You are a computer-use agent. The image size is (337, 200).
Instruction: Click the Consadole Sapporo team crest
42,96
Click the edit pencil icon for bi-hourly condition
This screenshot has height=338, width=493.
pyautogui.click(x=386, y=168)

-*-*-

Exercise brief: Reproduce the data above exactly, leaving nothing out.

Answer area:
You are a computer-use agent. The image size is (337, 200).
Instruction: Click the Consadole Sapporo team crest
42,96
Click the edit pencil icon for bi-hourly condition
This screenshot has height=338, width=493.
pyautogui.click(x=386, y=168)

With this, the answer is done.